QUOTED PASSAGE
If ` alpha, beta` are the roots of the equation ` ax^(2) +2bx +c =0 and alpha +h, beta + h` are the roots of the equation ` Ax^(2) +2Bx + C=0` then

To solve the problem step by step, we start with the given information about the roots of the equations. ### Step 1: Identify the roots of the first equation The roots of the equation \( ax^2 + 2bx + c = 0 \) are given as \( \alpha \) and \( \beta \). By Vieta's formulas: - The sum of the roots \( \alpha + \beta = -\frac{2b}{a} \) - The product of the roots \( \alpha \beta = \frac{c}{a} \) ### Step 2: Identify the roots of the second equation The roots of the equation \( Ax^2 + 2Bx + C = 0 \) are given as \( \alpha + h \) and \( \beta + h \). Again, using Vieta's formulas: - The sum of the roots \( (\alpha + h) + (\beta + h) = -\frac{2B}{A} \) - The product of the roots \( (\alpha + h)(\beta + h) = \frac{C}{A} \) ### Step 3: Set up the equation for the sum of the roots From the sum of the roots of the second equation, we have: \[ \alpha + \beta + 2h = -\frac{2B}{A} \] Substituting the value of \( \alpha + \beta \) from Step 1: \[ -\frac{2b}{a} + 2h = -\frac{2B}{A} \] ### Step 4: Solve for \( h \) Rearranging the equation to isolate \( h \): \[ 2h = -\frac{2B}{A} + \frac{2b}{a} \] Dividing everything by 2: \[ h = -\frac{B}{A} + \frac{b}{a} \] ### Step 5: Final expression for \( h \) Thus, we can express \( h \) as: \[ h = \frac{b}{a} - \frac{B}{A} \] ### Conclusion The final result is: \[ h = \frac{b}{a} - \frac{B}{A} \]

INFORMATION PROVIDED
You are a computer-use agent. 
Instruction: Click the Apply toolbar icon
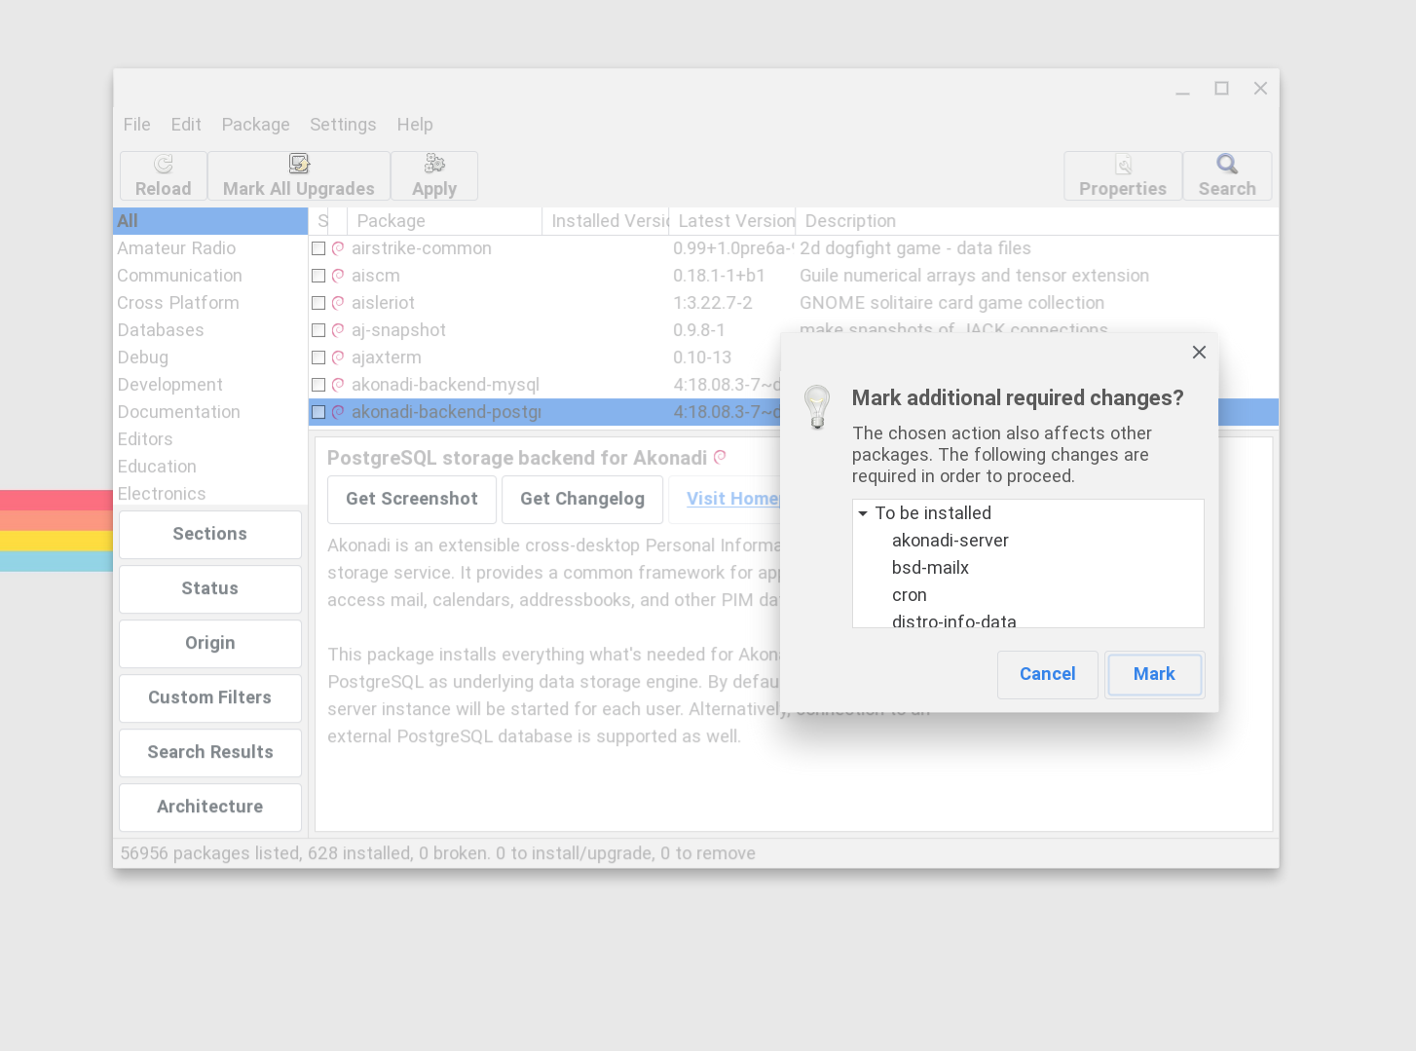pos(433,162)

WORK TO COMPLETE
In the worked solution about the roots of two quadratic equations, what final expression does it give for h?

SOLUTION TO THE PROBLEM
h = b/a − B/A